Im Trail erfüllt die Speedgoat 6 Wide ein lange ignoriertes Bedürfnis. Auf unebenem Terrain bewegt sich der Fuß mehr im Inneren des Schuhs. Ein Wide-Modell bietet somit eine erhöhte Flexibilität, ohne die seitliche Unterstützung zu beeinträchtigen, vorausgesetzt, die Schnürung wird im Mittelfußbereich gut angezogen.

Hoka Wide gegen Altra: Welche Alternative für breite Füße
Läufer mit breiten Füßen vergleichen oft Hoka Wide und Altra, deren Form als “FootShape” bezeichnet wird und von Natur aus verbreitert ist. Der Hauptunterschied liegt in der Philosophie der Sohle: Altra bietet einen Null-Drop, während Hoka einen variablen Drop je nach Modell beibehält.

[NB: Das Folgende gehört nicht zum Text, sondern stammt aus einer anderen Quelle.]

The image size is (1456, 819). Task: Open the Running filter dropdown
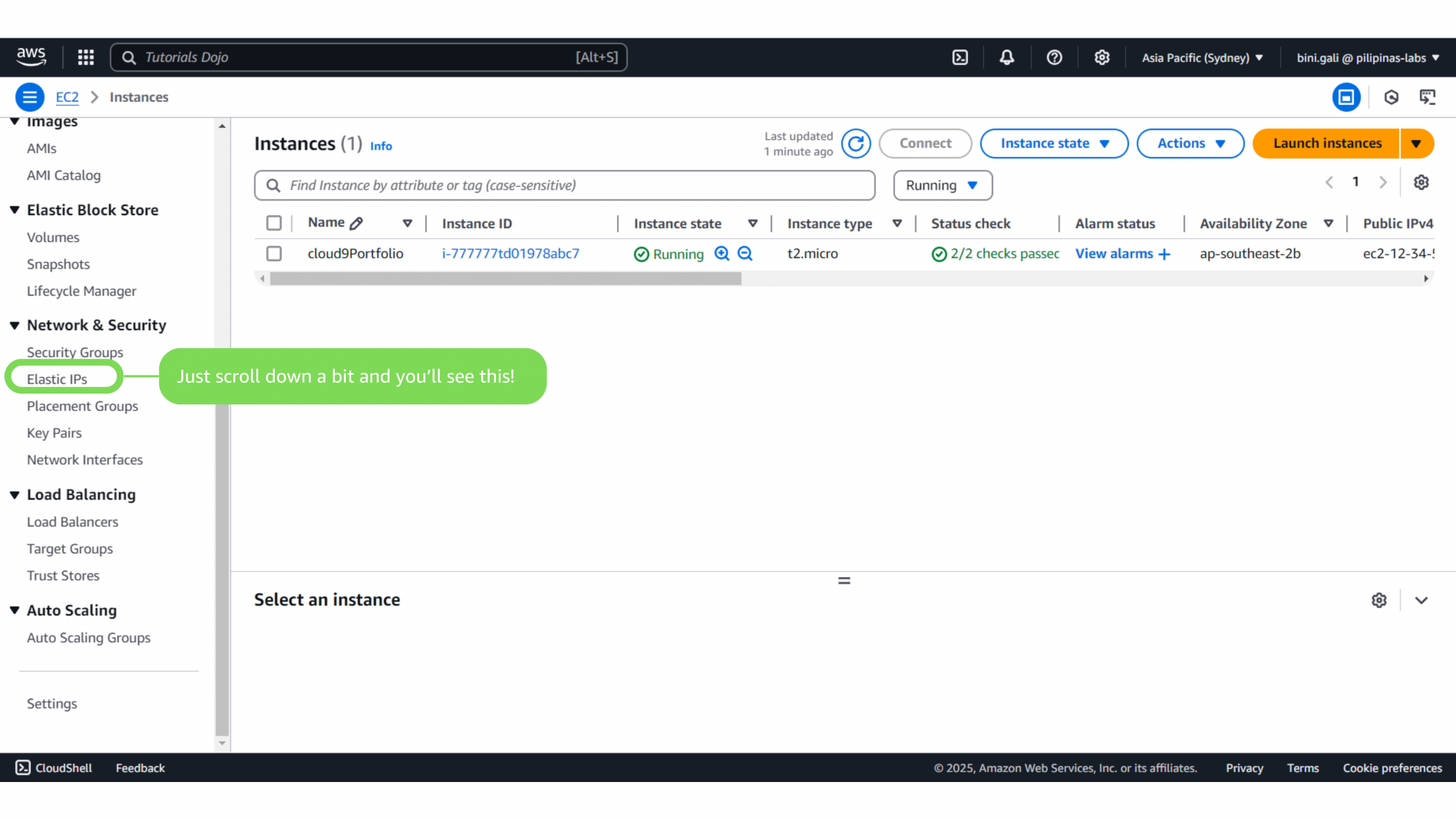pyautogui.click(x=942, y=185)
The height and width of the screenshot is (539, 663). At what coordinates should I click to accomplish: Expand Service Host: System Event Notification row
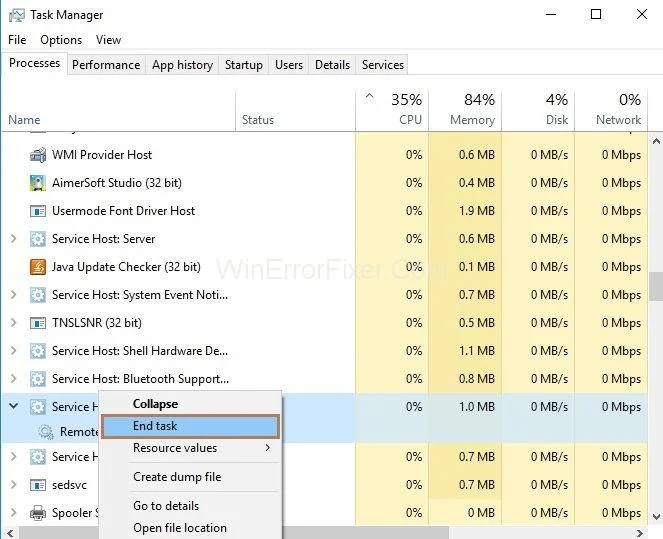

Für Überpronatoren bieten die Hoka Wide eine überlegene Stabilität dank der Geometrie der Zwischensohle. Ein Test des Runner’s World Test Lab Reports aus Januar 2026 vermerkt eine bemerkenswerte Zufriedenheit bei schwereren Läufern, die auf Hoka Wide umgestiegen sind.
Konkrete Anzeichen, dass ein Regular-Modell nicht zu Ihrem Fuß passt
Einige Indikatoren helfen, ohne Zögern zu entscheiden:
- Persistente rote Abdrücke an den Seiten der Zehen nach einem Lauf von weniger als 45 Minuten.
- Ein wiederkehrender schwarzer Nagel am großen Zeh oder am zweiten Zeh, selbst bei der richtigen Länge.
- Ein Gefühl der seitlichen Kompression bereits nach den ersten Kilometern, das sich mit der Distanz verstärkt.
Diese Symptome lassen sich nicht durch eine halbe Größe größer beheben. Die Länge zu erhöhen, ohne die Breite zu verändern, schafft ein Übermaß an Volumen im Fersenbereich, was zu Verrutschen und Reibung am hinteren Fuß führt. Die Wide-Version behebt das Problem an der Wurzel.
Die Wahl zwischen Regular und Wide reduziert sich auf eine messbare Größe: die Breite des Vorfußes unter Belastung. Jede Entscheidung, die auf dem Gefühl im Geschäft basiert, mit ruhendem Fuß, könnte den tatsächlichen Bedarf unterschätzen. Messen, mit den Angaben des Herstellers vergleichen und unter Wettkampfbedingungen testen.